On October 14, 2009, Allen’s employer gave him a letter which provided notice that his employment would be terminated in 15 months. It stated that it would not be necessary for him to report to work during the notice period, and that he should focus his efforts on securing new employment. Allen was then escorted from the building and never returned. The next day, the employer announced that the Allen’s replacement would commence work in two weeks.

Allen took the position with his employer that the removal of his duties constituted constructive dismissal and argued that he was entitled to a lump sum payment of 15 months’ pay in lieu of notice under his employment contract, which provided:

Should it become necessary for Ainsworth Lumber Co. Ltd to sever our relationship, without cause, we will provide you with 15 months notice or pay in lieu pursuant to this paragraph shall discharge Ainsworth Lumber from any and all obligations which it may have to you arising from or in connection with this severance relationship.
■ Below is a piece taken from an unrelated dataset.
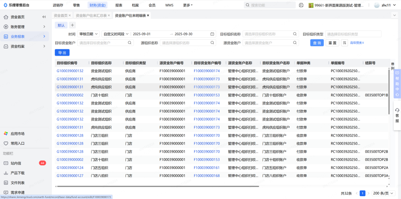Switch to the 资金账户往来汇总表 tab

click(91, 16)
The employer took the position that Allen was not dismissed under the terms of the October 14, 2009 letter until the end of the 15-month notice period in January, 2011, and that the acceptance of alternate employment during the notice period would constitute resignation, which would disentitle him to any further payment.
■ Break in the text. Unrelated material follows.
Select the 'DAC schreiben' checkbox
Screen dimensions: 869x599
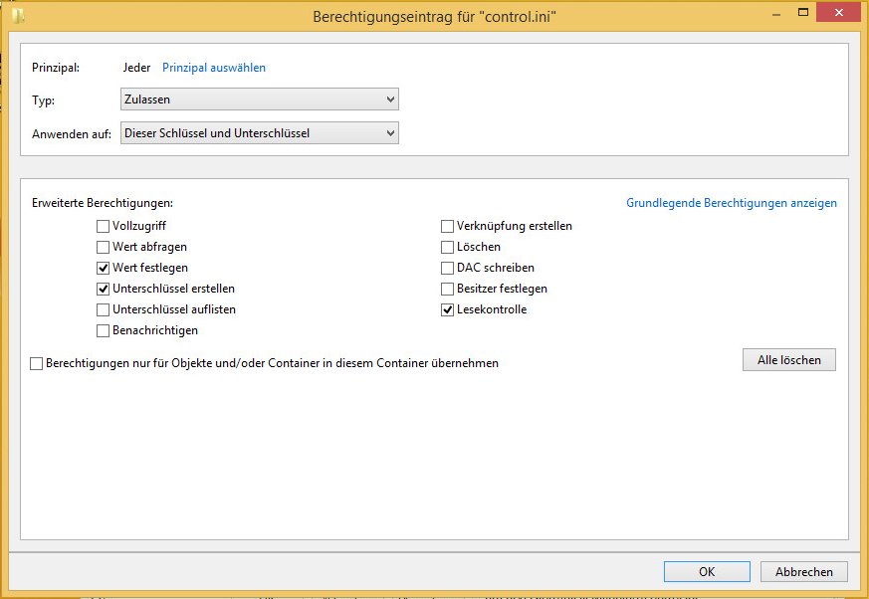point(448,268)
The employer likely took this position because the termination clause in the employment contract did not contain a duty to mitigate. As courts have held in several decisions, most notably in Bowes v Goss, an employee does not have a duty to mitigate contractual severance unless that duty is expressly included in the contract. Thus, if Allen was dismissed on October 14, 2009, he would be entitled to 15 months’ pay in lieu of notice under the termination provision, which would not be subject to reduction for any employment income received during the notice period.

The employer continued to pay Allen’s salary and benefits until he found comparable alternate employment in June, 2010. The employer took the position that Allen had resigned during his working notice period and ended the payments. Allen disagreed and brought an action for breach of contract. He alleged that he was constructively dismissed on October 19, 2009 when his duties were removed. He argued that under the terms of the contract, he was entitled to 15 months’ pay in lieu of notice and that he was not subject to the duty to mitigate. He was successful at trial, and the employer appealed to the British Columbia Court of Appeal.

The Court of Appeal emphasized that dismissal is a matter of substance over form, and that dismissal may result either from express notice or it may be implied from conduct of the employer that amounts to repudiation of the employment relationship. The Court stated that the test is objective: was notice of termination specifically and unequivocally communicated to the employee in such a manner that a reasonable person would clearly understand the employment contract was at an end?

While the employer had strategically phrased the termination letter so that the dismissal would not take place until 15 months after October 14, 2009, it removed all of the employee’s duties, required him to surrender his access card, removed his means of communicating with other employees and appointed a replacement. The trial judge found that, based on the evidence, Allen was constructively dismissed on October 14, 2009 and that he was entitled to damages equivalent to 15 months pay in lieu of notice. The Court of Appeal concluded that there was a sufficient evidentiary base to support the trial judge’s conclusion and upheld her decision.

Lessons for Employers

This decision provides two important lessons for employers. First, termination clauses in employment contracts must be carefully drafted in order to ensure that they include the duty to mitigate. Second, as with many issues in employment law, dismissal is a matter of substance rather than form. While it may appear beneficial in some circumstances to purportedly provide an employee with “working notice” that does not require them to perform their duties, there is a significant risk that this could be considered constructive dismissal.